Le tribunal de grande instance de Nanterre vient de reconnaître la responsabilité du laboratoire UCB Pharma dans le handicap d’un jeune homme en l’astreignant à verser 595.000€ de dommages et intérêts. Jusqu’en 1983, cette société pharmaceutique commercialisait un médicament particulièrement dangereux : le Distilbène. Encore aujourd’hui, ses effets indésirables continuent de sévir.
C’est une nouvelle victoire pour les victimes du Distilbène, médicament controversé qui n’est plus commercialisé depuis 1983. Ce jeudi 29 septembre, le TGI de Nanterre a condamné UCB Pharma – le laboratoire qui l’a mis au point – à 595.000€ de dommages et intérêts. L’essentiel de cette somme viendra indemniser Julien Le Cossec, un jeune polyhandicapé qui vient de fêter ses 18 ans. Il est une victime dite de « troisième génération » car c’est sa grand-mère qui a pris le médicament. Au soutien de leur décision, les juges ont retenu le rôle « indirect mais certain » du Distilbène dans les lésions motrices et psychiques qui frappent le jeune homme. Jean-Michel Joubert, le porte-parole du laboratoire, a laissé entendre que l’affaire ne serait pas portée en appel, affirmant que « UCB Pharma assumera ses responsabilités ».
Voilà plusieurs années que le Distilbène est au cœur d’un grave scandale médical. Prescrit aux femmes enceintes entre 1950 et 1970 pour limiter le risque de fausse couche, le médicament a en fait lourdement impacté les fœtus qui y ont été exposés. En juillet dernier, la revue médicale Prescrire rapportait les résultats d’une expérience menée sur des rongeurs pour affirmer que « l’exposition in utero au diéthylstilbestrol (l’hormone de synthèse contenue dans le Distilbène, ndlr) entraîne le risque d’effets épigénétiques transmis aux générations non exposées ». C’est ainsi que, en prescrivant du Distilbène à la grand-mère de Julien Le Cossec, une terrible chaîne de causalités a été déclenchée. D’abord parce que Sylvie Le Cossec, la mère de Julien, a développé une malformation utérine, et ensuite parce que cette anomalie a entraîné la naissance prématurée de son fils. Cette dernière est à l’origine des infirmités qui frappent Julien Le Cossec.
La décision de ce jeudi fait suite à une longue bataille judiciaire engagée il y a près de sept ans. Sylvie Le Cossec avait d’abord cherché à engager la responsabilité d’UCB Pharma quant à sa propre malformation utérine. Elle avait remporté son procès contre le laboratoire, où les juges avaient considéré que le médicament était la cause du dommage. Cette décision a été confirmée en appel durant le mois de mai dernier. La mère de famille avait alors attaqué une nouvelle fois le laboratoire pour que, cette fois-ci, il soit jugé responsable du handicap de son fils. Le jugement du 29 septembre lui a donné gain de cause.

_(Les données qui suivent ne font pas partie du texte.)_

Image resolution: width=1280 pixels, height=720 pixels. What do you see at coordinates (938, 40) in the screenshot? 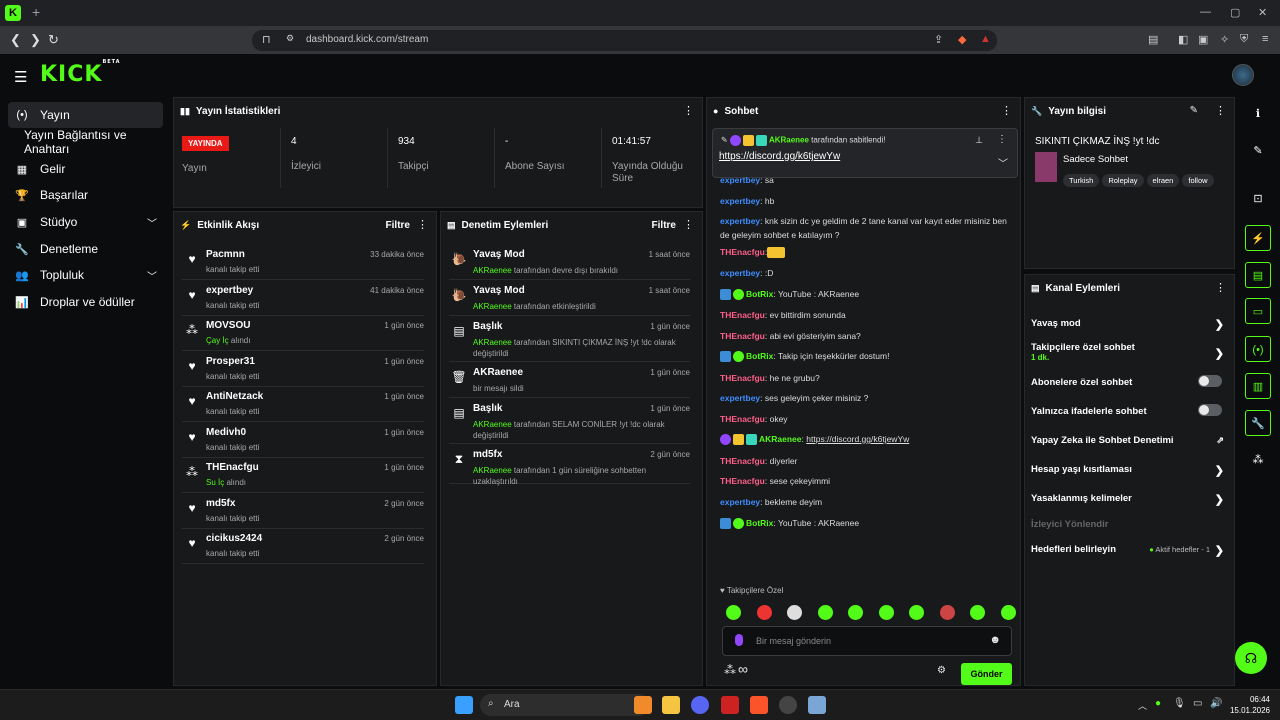
I see `share-icon: ⇪` at bounding box center [938, 40].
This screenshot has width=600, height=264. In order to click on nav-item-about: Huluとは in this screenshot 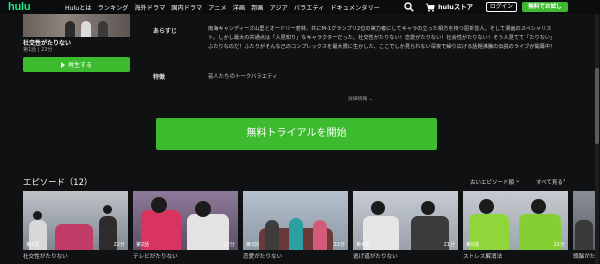, I will do `click(78, 8)`.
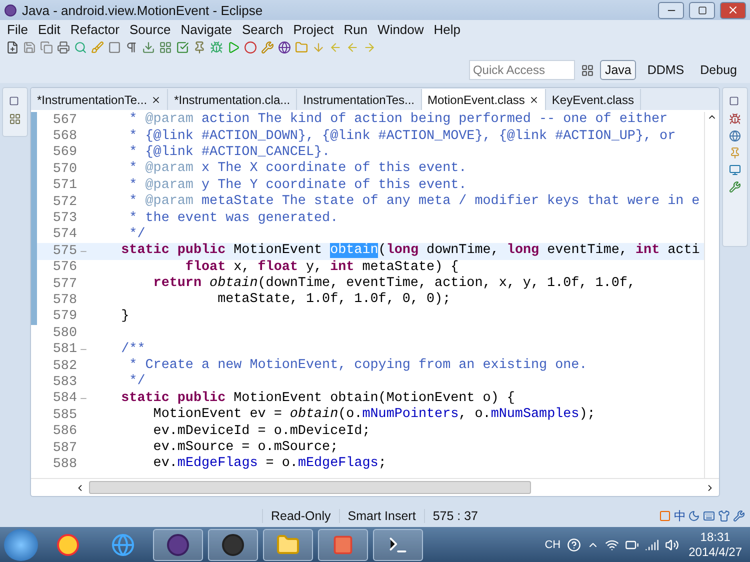 The height and width of the screenshot is (562, 750). What do you see at coordinates (455, 516) in the screenshot?
I see `status-text: 575 : 37` at bounding box center [455, 516].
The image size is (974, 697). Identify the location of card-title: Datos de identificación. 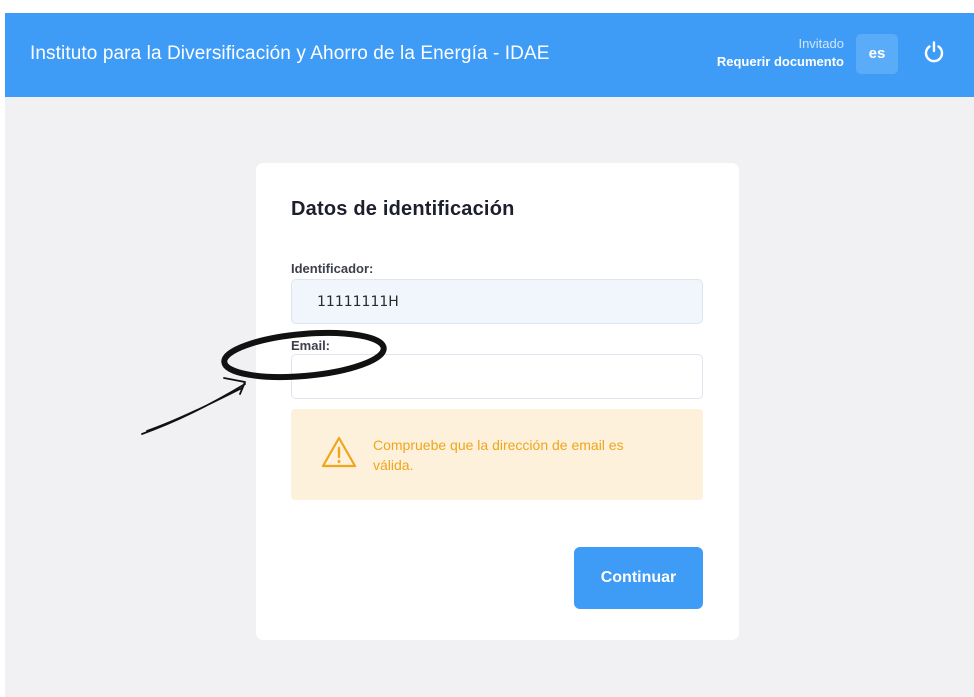
(403, 209).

« Cette décision de justice est une victoire pour mon fils et pour toutes les victimes du Distilbène, a déclaré Sylvie Le Cossec après avoir eu connaissance du jugement. Elle va nous permettre, à moi et à mes proches, d’avancer vers une forme d’apaisement. » La mère de famille admet toutefois que rien ne pourra effacer les années de souffrance que lui a causé le Distilbène… Me François de Cambiaire, l’avocat d’UCB Pharma, a pour sa part estimé que la décision des juges « peut sembler logique d’un point de vue compassionnel ».
Durant les deux dernières décennies, une centaine d’affaires similaires à celle de Sylvie Le Cossec ont été jugées devant les tribunaux. En revanche, les affaires impliquant les membres de la troisième génération sont beaucoup plus rares… Julien n’est que le quatrième enfant né prématurément à avoir été judiciairement reconnu comme victime du Distilbène. Cette affaire encouragera peut-être d’autres familles ayant subi semblables sévices à engager une action en justice.